Teresa Paoli: Certo anche all'epoca la mia ambizione era fare questo mestiere, ma non mi sentivo una documentarista in quei giorni. Ero andata a Genova il 16 luglio con un po' di amici, alcuni dell'associazionismo e del volontariato pratese, altri del mondo mediattivista, all'apertura del forum. Ricordo che io e la mia amica Caterina seguivamo ogni giorno, diligentemente, tutti gli incontri, per poi sintetizzarli e metterli on line sul sito di Indymedia. Un twitter ante litteram. L'atmosfera era meravigliosa, con persone di tutto il mondo a confrontarsi sui grandi temi: l'acqua, il diritto alla salute, la redistribuzione della ricchezza, la condivisione dei saperi etc. Si aveva la sensazione di appartenere a qualcosa di grande, che si interessava finalmente al mondo e non ai propri problemi di categoria e di generazione. Non so con quale grado di efficacia, ma l'intento era quello. Non avrei mai, mai pensato ad un epilogo del genere.
"Genova senza Risposte" si apre con questa frase: "La paura che la gente non ti creda, creda che esageri, che non è possibile che quello che dici di aver visto è vero" ci puoi spiegare meglio il significato? Da chi fu detta?

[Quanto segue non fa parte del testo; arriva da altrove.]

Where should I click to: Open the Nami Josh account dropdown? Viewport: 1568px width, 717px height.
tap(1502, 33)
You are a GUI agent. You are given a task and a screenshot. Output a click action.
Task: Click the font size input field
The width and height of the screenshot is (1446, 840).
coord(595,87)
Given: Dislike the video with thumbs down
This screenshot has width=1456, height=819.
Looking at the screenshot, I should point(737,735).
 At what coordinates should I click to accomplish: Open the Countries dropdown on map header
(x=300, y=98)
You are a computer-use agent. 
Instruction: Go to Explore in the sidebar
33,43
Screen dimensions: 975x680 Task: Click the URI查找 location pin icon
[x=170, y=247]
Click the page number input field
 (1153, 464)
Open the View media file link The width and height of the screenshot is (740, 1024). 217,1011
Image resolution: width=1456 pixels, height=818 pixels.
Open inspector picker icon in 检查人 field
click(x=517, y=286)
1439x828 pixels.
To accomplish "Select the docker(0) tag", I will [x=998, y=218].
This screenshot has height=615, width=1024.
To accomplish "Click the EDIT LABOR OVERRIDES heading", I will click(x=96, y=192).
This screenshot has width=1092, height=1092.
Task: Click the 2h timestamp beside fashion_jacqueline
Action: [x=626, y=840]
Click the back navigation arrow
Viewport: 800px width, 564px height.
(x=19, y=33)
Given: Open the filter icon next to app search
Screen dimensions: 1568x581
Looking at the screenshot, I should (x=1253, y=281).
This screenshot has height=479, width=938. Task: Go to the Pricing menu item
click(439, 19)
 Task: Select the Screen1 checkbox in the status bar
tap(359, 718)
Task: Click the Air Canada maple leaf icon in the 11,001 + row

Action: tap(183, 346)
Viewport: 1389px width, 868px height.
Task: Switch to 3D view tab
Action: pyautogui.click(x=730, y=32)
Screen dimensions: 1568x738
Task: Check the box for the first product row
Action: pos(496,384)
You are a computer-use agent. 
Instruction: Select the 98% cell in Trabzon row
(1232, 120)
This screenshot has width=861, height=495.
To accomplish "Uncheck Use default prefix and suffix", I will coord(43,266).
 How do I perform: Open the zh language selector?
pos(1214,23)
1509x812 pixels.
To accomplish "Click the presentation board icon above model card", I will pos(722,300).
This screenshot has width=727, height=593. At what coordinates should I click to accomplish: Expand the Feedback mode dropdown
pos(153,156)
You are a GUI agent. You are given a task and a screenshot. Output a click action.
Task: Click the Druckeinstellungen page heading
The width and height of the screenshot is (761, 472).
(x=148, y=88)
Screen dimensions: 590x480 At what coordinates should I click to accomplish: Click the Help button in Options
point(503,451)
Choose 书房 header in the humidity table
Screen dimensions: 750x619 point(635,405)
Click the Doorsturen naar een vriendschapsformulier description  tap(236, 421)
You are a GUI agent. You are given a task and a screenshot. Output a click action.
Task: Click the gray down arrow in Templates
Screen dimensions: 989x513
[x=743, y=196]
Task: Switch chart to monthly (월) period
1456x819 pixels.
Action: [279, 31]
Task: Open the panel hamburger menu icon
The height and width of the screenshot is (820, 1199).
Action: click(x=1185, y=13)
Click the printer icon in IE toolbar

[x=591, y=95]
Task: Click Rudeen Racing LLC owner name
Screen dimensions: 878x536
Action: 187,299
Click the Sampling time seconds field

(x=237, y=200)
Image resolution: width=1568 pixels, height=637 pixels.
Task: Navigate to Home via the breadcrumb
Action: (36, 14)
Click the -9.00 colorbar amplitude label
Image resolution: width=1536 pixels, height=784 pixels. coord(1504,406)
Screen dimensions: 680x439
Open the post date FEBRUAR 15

Teresa Paoli: Era la sintesi perfetta di quel che ci motivava a realizzare il documentario. E' quello che abbiamo provato: non soltanto la paura di quei giorni, in cui all'improvviso sembrava ci dovessimo sentire in colpa per il solo fatto di trovarsi a Genova e di avere un pensiero diverso. La paura si era poi trasformata una volta tornati a casa in paura di essere soli, non capiti, additati. Era davvero difficile spiegare e spiegarsi. "
Genova Senza Risposte" è servito a questo.
Per concludere, come ti ha segnato quella esperienza a dieci anni di distanza?
Teresa Paoli: Non nascondo che dopo i primi tempi in cui parlare di Genova sembra esser diventata una terapia di gruppo per superare lo shock, ho avuto qualche anno di rigetto in cui volevo andare avanti, metterci una pietra sopra.
Oltre alla tragedia di Carlo e alle varie atrocità compiute, nel piccolo imputo al G8 un altro delitto: l'assassinio della purezza, della fiducia incrollabile nella giustizia e nelle istituzioni che accomunava me e molti attivisti a Genova.
Nel frattempo i vari capi delle forze dell'ordine di quei giorni hanno fatto carriera. Le responsabilità politiche non sono state mai state chiarite e il mondo, in generale, è allo sfascio. Insomma, a dieci anni di distanza c'è ancora tantissimo da fare e non sono io a sapere la direzione da prendere. Ma vedo anche che qualche seme di Genova ha iniziato a germogliare. Penso ai risultati dei referendum, al fallimento del neoliberismo riconosciuto dal mondo intero, alla riflessione condivisa che prima di una globalizzazione delle merci è bene pensare ad una globalizzazione dei diritti, alla diffusione di massa del mediattivismo (ricordo lo slogan "don't hate the media, become the media") che è stato parte importante nelle rivoluzioni del Mediterraneo. Penso ai legami di amicizia, rinsaldati in quei giorni, e arrivati fin qui. E penso, infine, alle tante persone che nel privato mettono in pratica quel vecchio motto del 'mondo diverso possibile' con umiltà e senza clamore. E questo mi dice che gli anni non sono trascorsi invano.